Sappiamo un pò tutto di Pinocchio. Dal testo collodiano sono nate e cresciute le fantasie e emozioni di noi adulti, modellando il nostro futuro sentir comune, la nostra sensibilità con quel famoso monito che da bambini tutti noi abbiamo sentito: “non dire le bugie altrimenti il naso ti diventa lungo come quello di Pinocchio”.
Eppure, tutto iniziava con quell’incipit, divenuto così famoso da essere quasi immortale, aprendo le porte ad un mondo fantastico, di balocchi, di fate turchine, di sogni che diventano realtà.

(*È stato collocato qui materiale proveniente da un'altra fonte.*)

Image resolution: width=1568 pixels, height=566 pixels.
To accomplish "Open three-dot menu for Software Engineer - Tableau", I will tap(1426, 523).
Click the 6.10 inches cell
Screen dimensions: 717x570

C'era una volta. - un Re! - diranno subito i miei piccoli lettori. No, ragazzi, avete sbagliato. C'era una volta un pezzo di legno...

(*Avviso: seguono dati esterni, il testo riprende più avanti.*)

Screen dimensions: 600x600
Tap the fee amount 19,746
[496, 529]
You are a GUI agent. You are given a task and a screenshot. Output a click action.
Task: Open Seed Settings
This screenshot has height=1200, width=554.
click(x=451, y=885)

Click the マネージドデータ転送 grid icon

Chi non è rimasto affascinato dalla trasposizione animata che ne fece la Walt Disney negli anni ’40 dove veniva ritratto un Pinocchio “alla tirolese”?  Avventurarsi in un film con protagonista il burattino di legno è terreno insidioso per uno sceneggiatore e lo dimostra il fatto che in sessant’anni solo tre pellicole in tema sono uscite: il già citato Walt Disney, la versione di Comencini (del medesimo periodo) e quella del pestifero Benigni nel 2002.
E proprio l’attore fiorentino torna in scena non più nel ruolo del protagonista ma in quello del padre, Geppetto, nella trasposizione-omaggio che Matteo Garrone (Reality, Dogman,Racconto dei racconti), ha realizzato in questo caldo Natale al cinema unendo famiglie di ogni età.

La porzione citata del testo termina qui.